• **Request**: Edit the RAID1 data safety post, starting at "Thanks for the" and ending at "more about that?", by replacing "superblock" with "metadata block".

• **Document extract**:
AW: AW: RAID1 and data safety?

Schuett Thomas EXT <Thomas.Schuett.extern@xxxxxxxxxxxxxxx> · Tue, 29 Mar 2005 16:18:52 +0200

>> Does this sound reasonable?
>
>Does to me.  Great example!

Thanks for the flowers :)
However, I am sure, the raid developers have thought through
all this over and over, and still have some asses in their hands.

I'd like to hear from them about the event count in the superblock 
Peter mentioned, and the algorithm, that decides, which blocks still 
needs to be synced.
As Luca wrote:
 > there isn't one [non-volatile storage about blocks needing sync] for 
 > lack of a non-volatile storage for dirty cache
but probably Neil knows a bit more about that?

Probably, to be on the save side, one would have to perform 
real HD internal write cache flushes after each
- write of start-of-transaction-info
- write of data
- write of end-of-transaction-info
I think, this is necessary, because otherwise the HD write cache
flush might start with a write, that came in later, so it might
first write the end-of-transaction-info, then the data, and then
the start-of-transaction-info. A chrash in between would
smash everything. 

Actually this should be a problem for journaling fs writers in the 
first place, but as raid subsystems in between do some caching on 
there own in a very special way, it becomes a topic for raid designers 
too. What do I mean with "very special way". I mean, that they write,
and then say, that they have written o.k. And if you read back the 
written data (after a crash in between), you may by chance (=by having the
faster HD choosen for read) find everything fine, even if it actually 
did write to one of the HDs only.

• **Given material**:
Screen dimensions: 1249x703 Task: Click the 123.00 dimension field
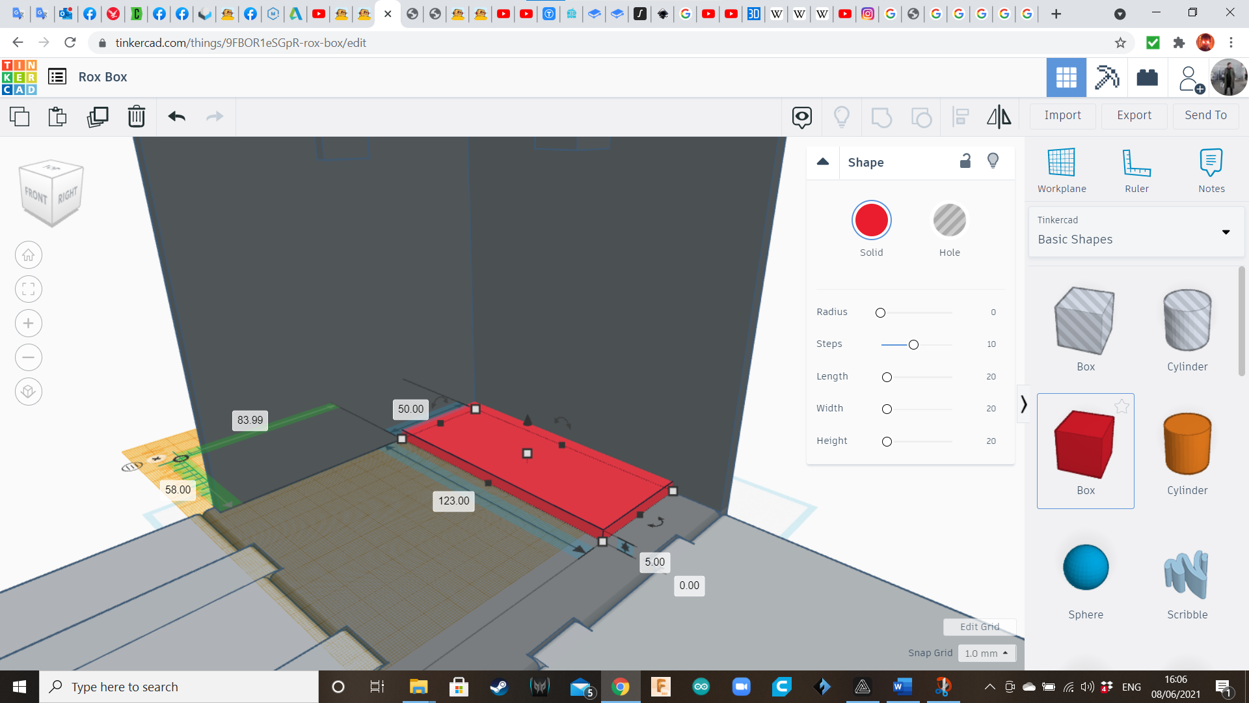coord(453,501)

• **Task response**:
Thanks for the flowers :)
However, I am sure, the raid developers have thought through
all this over and over, and still have some asses in their hands.

I'd like to hear from them about the event count in the metadata block 
Peter mentioned, and the algorithm, that decides, which blocks still 
needs to be synced.
As Luca wrote:
 > there isn't one [non-volatile storage about blocks needing sync] for 
 > lack of a non-volatile storage for dirty cache
but probably Neil knows a bit more about that?